_PROBLÈME COURT A_. Selon le texte source, pourquoi le retour sur le djihadisme et l'islamisme durera-t-il toute l'année plutôt que quelques jours ? Répondez en une ou deux phrases, s'il vous plaît.
_PROBLÈME COURT B_. Recopiez le passage du texte source qui débute par « Par Alain GIFFARD » et se termine après « avant – garde. », en substituant « la nuit » à « le soir ».

_TEXTE SOURCE_.
Dans quelques jours, nous commémorerons la tuerie djihadiste de Charlie hebdo, il y a dix ans, le 7 janvier 2015. En réalité, c’est sur toute l’année que nous serons appelés à revenir sur la question du djihadisme et de l’islamisme : Tuerie de l’Hyper Casher, meurtre d’Aurélie Chatelain, et jusqu’aux massacres du Bataclan, des terrasses et du stade, en novembre. Nous contribuerons à faire de cette opération de mémoire, nécessaire, l’occasion d’un débat politique approfondi.
Aujourd’hui, nous re-publions ici trois textes d’Alain Giffard, écrits en janvier 2016, sur les journées des 7, 8 et 9 janvier 2015.
JOURNÉE DU 7 JANVIER 2015
MASSACRE DE CHARLIE, NAISSANCE DE CHARLIE

Par Alain GIFFARD
Les cent mille qui se rassemblent dans toute la France le soir du 7 janvier 2015 forment ce qu’en d’autres temps on eût appelé une avant – garde.

_DONNÉES ENREGISTRÉES_.
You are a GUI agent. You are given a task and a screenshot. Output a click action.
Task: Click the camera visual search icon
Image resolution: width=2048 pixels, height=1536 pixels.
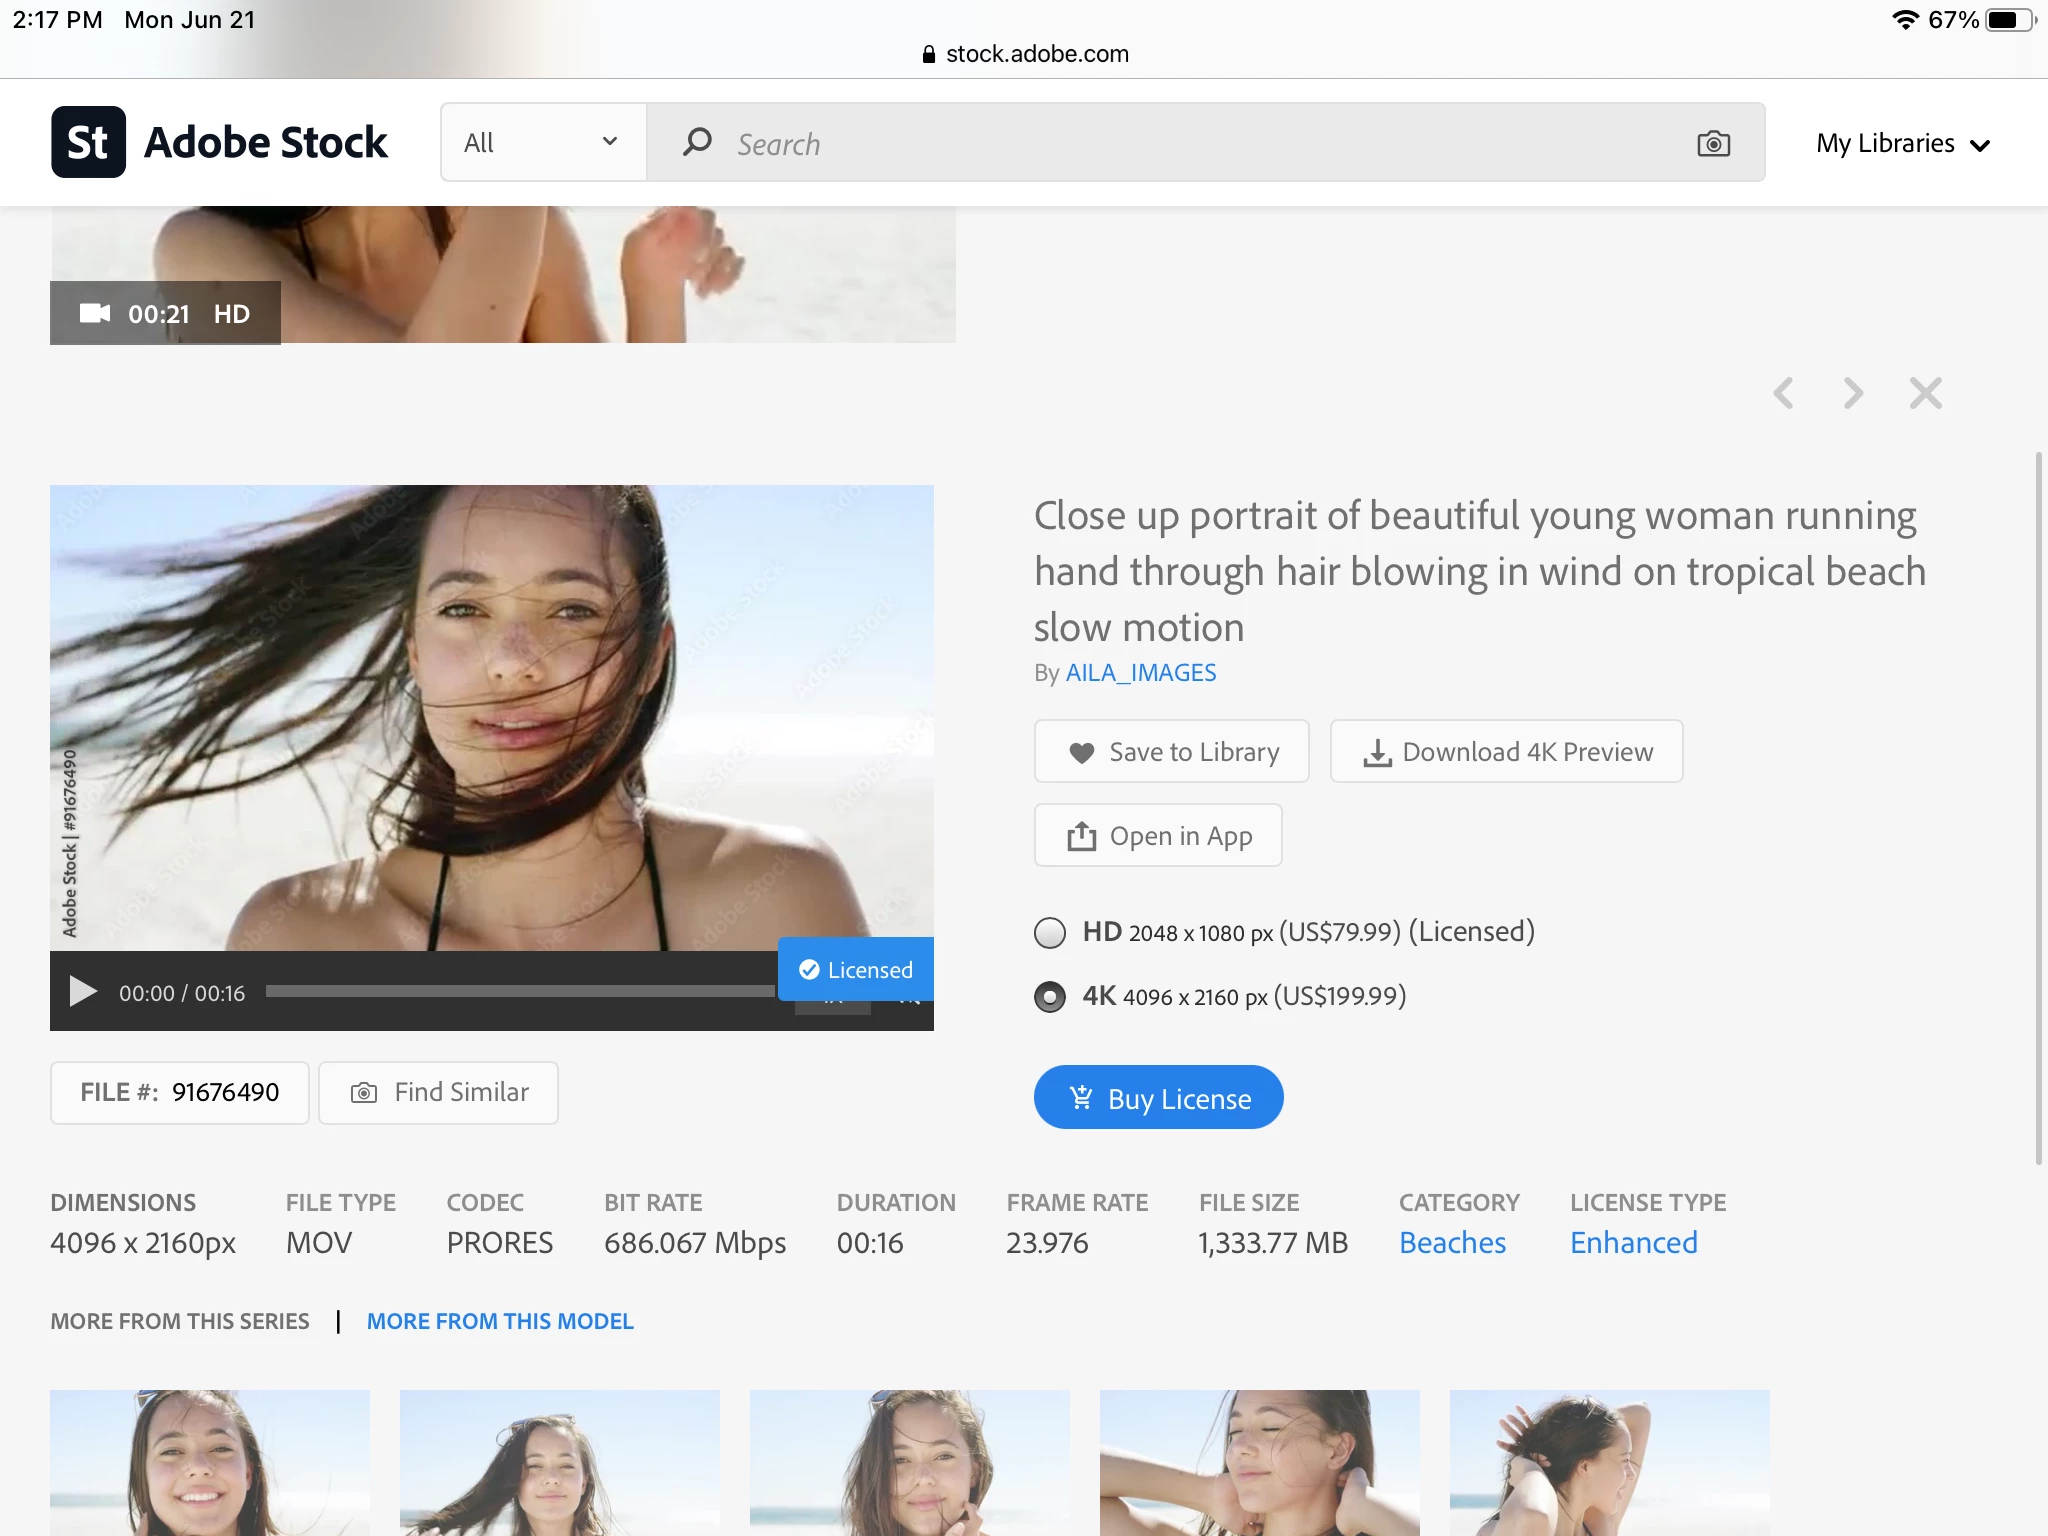pyautogui.click(x=1713, y=143)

_RÉPONSE A_. Parce qu'après la tuerie de Charlie hebdo du 7 janvier 2015, d'autres événements se sont succédé au cours de l'année : la tuerie de l'Hyper Casher, le meurtre d'Aurélie Chatelain, et jusqu'aux massacres du Bataclan, des terrasses et du stade en novembre.

_RÉPONSE B_.
Par Alain GIFFARD
Les cent mille qui se rassemblent dans toute la France la nuit du 7 janvier 2015 forment ce qu’en d’autres temps on eût appelé une avant – garde.